Member of the Bangladesh Parliament for Gaibandha-4
- In office 30 January 2019 – 2 November 2023
- In office 25 January 2009 – 4 January 2014

Personal details
- Born: 16 March 1948
- Died: 8 September 2026 (aged 78) Dhaka, Bangladesh
- Party: Awami League
- Education: BUET (BSc)
- Occupation: Politician

= Monowar Hossain Chowdhury =

Bangladeshi politician (1948–2026)

Monowar Hossain Chowdhury (16 March 1948 – 8 September 2026) was a Bangladeshi Awami League politician who was a two-term member of the Jatiya Sangsad from the Gaibandha-4 constituency.

==Early life and career==
Chowdhury was born on 16 March 1948. He participated in the 2008 and 2014 elections as an Awami League candidate.

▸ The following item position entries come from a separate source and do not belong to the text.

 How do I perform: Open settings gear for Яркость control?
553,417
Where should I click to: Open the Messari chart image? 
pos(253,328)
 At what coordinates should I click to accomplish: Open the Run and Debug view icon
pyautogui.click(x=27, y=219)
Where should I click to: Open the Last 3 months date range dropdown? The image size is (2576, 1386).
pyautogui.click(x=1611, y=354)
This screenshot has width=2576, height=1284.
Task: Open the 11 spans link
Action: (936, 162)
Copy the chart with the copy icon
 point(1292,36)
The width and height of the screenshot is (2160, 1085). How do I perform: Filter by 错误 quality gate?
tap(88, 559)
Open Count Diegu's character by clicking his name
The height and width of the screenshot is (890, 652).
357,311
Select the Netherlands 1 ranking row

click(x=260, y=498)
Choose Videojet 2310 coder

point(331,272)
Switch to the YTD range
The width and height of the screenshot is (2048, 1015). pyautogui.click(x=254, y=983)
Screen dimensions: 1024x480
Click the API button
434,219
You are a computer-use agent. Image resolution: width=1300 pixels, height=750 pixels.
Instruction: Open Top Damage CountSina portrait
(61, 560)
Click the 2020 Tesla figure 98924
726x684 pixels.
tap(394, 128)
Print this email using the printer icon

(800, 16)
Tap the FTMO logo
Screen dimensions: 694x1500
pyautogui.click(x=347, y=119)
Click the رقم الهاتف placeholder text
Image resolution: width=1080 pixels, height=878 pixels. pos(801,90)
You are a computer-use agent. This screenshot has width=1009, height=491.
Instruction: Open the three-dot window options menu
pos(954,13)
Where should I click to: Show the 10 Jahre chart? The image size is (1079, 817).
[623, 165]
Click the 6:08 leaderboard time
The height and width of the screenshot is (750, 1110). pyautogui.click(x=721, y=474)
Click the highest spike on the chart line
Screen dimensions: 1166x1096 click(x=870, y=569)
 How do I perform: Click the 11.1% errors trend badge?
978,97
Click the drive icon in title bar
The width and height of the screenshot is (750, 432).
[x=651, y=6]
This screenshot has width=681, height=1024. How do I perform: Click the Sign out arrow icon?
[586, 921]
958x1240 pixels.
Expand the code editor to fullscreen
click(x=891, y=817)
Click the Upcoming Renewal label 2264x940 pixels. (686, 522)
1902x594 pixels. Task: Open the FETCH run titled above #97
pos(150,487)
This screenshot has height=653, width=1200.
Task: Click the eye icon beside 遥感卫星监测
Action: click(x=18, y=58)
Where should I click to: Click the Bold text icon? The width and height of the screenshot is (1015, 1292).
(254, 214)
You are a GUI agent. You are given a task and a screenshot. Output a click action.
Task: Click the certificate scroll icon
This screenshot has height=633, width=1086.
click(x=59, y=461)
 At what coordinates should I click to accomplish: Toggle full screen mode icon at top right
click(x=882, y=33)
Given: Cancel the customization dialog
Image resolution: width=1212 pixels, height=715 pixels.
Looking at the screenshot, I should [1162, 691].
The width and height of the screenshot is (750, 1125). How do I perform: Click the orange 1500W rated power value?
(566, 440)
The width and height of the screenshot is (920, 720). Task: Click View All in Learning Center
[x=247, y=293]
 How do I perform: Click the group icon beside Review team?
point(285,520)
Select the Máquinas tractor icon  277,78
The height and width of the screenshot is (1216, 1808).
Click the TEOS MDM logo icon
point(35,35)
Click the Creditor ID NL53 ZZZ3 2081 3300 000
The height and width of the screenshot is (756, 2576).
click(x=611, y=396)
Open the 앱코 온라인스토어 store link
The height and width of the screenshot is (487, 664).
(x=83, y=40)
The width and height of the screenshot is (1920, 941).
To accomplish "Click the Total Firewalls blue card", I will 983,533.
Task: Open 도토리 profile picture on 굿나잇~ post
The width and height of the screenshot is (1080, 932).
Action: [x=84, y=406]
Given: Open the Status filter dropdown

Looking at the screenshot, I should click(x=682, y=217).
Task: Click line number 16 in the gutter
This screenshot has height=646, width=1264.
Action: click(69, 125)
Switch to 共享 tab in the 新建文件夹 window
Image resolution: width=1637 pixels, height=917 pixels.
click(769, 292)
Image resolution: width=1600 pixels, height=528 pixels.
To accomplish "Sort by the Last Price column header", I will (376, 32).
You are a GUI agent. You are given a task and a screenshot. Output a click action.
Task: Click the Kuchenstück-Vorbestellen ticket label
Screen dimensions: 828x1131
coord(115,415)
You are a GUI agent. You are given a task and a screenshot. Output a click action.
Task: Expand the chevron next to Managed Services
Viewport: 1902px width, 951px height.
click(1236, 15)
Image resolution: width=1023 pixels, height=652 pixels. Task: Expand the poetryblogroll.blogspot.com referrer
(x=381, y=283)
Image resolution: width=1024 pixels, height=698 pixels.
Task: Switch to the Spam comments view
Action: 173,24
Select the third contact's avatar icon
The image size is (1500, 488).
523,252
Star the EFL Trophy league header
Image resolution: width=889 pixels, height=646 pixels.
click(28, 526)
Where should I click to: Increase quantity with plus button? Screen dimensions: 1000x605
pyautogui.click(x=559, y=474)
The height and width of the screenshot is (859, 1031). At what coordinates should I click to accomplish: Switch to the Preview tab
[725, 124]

He was elected to represent Gaibandha-4 in 2008 but failed in 2014. He was chief engineer of the Local Government Engineering Department (LGED). He was elected to parliament from Gaibandha-4 as an Awami League candidate on 30 December 2018.

==Death==
Chowdhury died of a heart attack on 8 September 2026, while undergoing treatment at Square Hospital in Dhaka. He was 78. His death was confirmed by his brother, Jewel Chowdhury.